He paused, as though deciding where next to steer the conversation. Elizabeth tensed without quite realising she had done so.

"I hope you may find occasion to spend time with her again, whenever it is convenient to you. I would not impose upon you. Only, she does not form attachments easily, and I believe she would benefit from the acquaintance."

Elizabeth looked out across the valley.

She thought of Georgiana's careful questions, of the manner in which she listened, and of the particular quality of her attention. She thought about Mr. Darcy standing at the edge of the room watching them with an expression she had been unable to read from a distance.

Miss Darcy had seemed cheerful enough in conversation, yet there had been moments when her smiles appeared hard won. Elizabeth found herself wondering what sorrow or disappointment had taught so young a lady such caution.

And she found herself wondering why he was so anxious that his sister should know her better.

"I should be very happy to," she said.

He inclined his head. "You are very kind."

The silence which followed was less uncomfortable than those they had shared at Lucas Lodge.

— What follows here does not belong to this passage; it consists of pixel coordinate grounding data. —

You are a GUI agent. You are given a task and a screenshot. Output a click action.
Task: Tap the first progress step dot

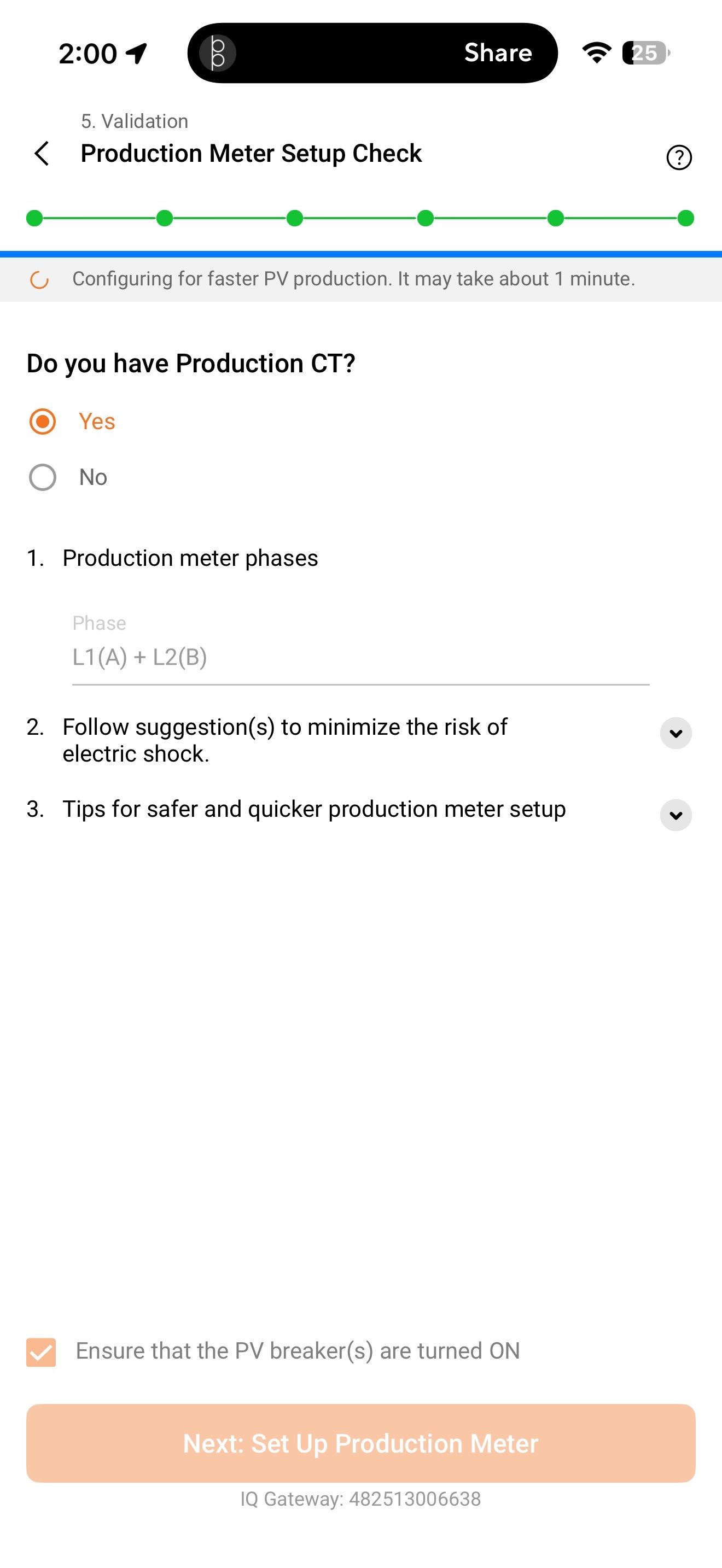[x=34, y=218]
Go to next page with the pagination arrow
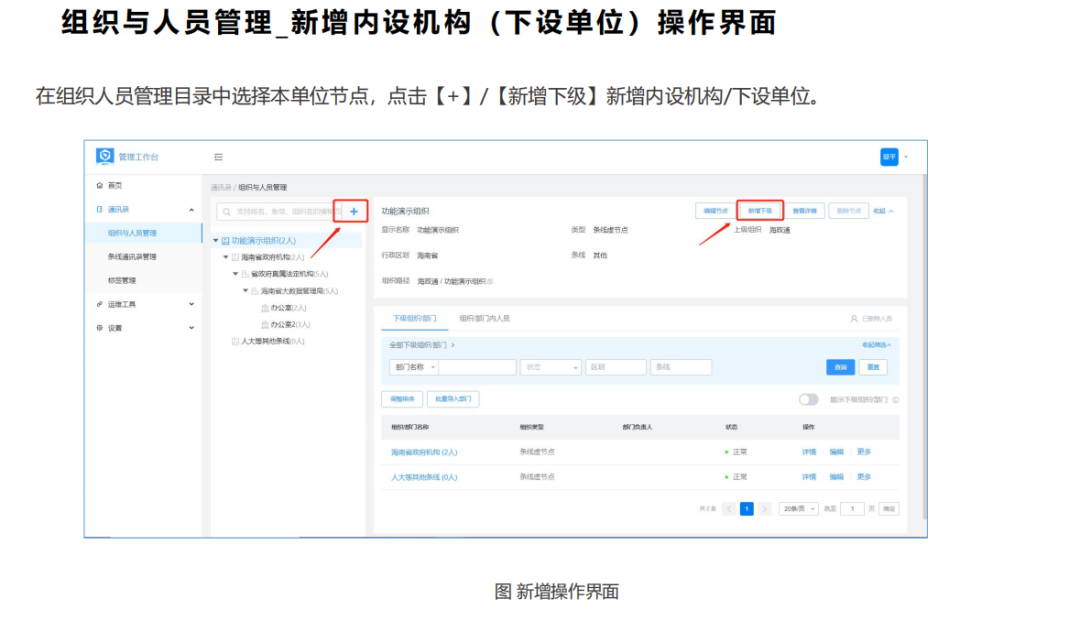1080x621 pixels. point(765,508)
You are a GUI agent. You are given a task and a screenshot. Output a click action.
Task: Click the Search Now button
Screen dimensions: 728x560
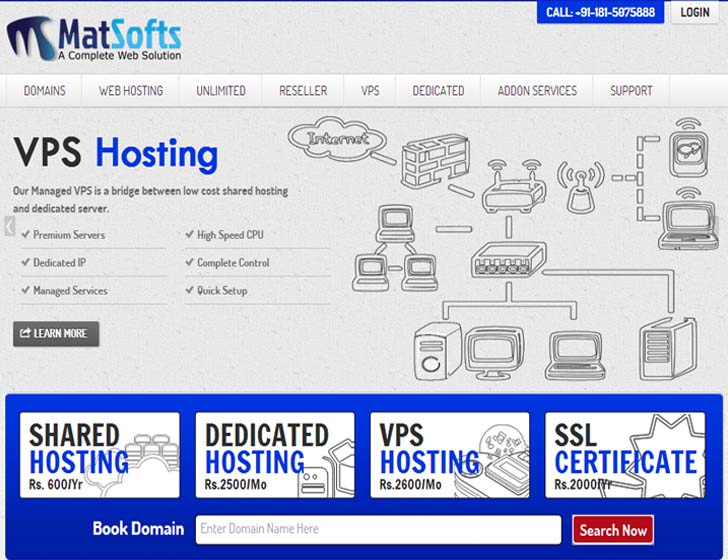[613, 529]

Elizabeth was not entirely certain what to make of that.

"You come here every morning," he said at last.

"Most mornings."

"And when the weather is unfavourable?"

"I come regardless," she replied. "My mother considers it a defect in my character."

The corner of his mouth moved. "I imagine you consider it a necessity."

She glanced at him.

"I find walking settles my thoughts," she said. "Nothing more extraordinary than that."

"Of course."

She became aware once more of that quality in him, the watchfulness, the patience, the sense of a man waiting rather than merely standing still.

She had observed it at the assembly, at the gatherings where they had encountered one another since, at Lucas Lodge, and now here upon a hilltop, and she remained no nearer to understanding what exactly he was waiting for.

What she did know was that she had no intention of providing it.

"I ought to return," she said. "My family will wonder where I have gone."

"Of course." He stepped back. "Good morning, Miss Bennet."

"Good morning, Mr. Darcy."

She began down the path. Her pace remained steady, and she did not look back. She was nearly halfway down the slope before she allowed herself to dwell once more upon his words from the previous evening.

Others manage it with considerable skill.

He had been in Hertfordshire scarcely three weeks. She had concealed the matter most of her adult life. There was no conceivable way he could know.

And yet there he had been, upon her favourite path, at her preferred hour, on the very morning she had chosen because she wished to think without interruption.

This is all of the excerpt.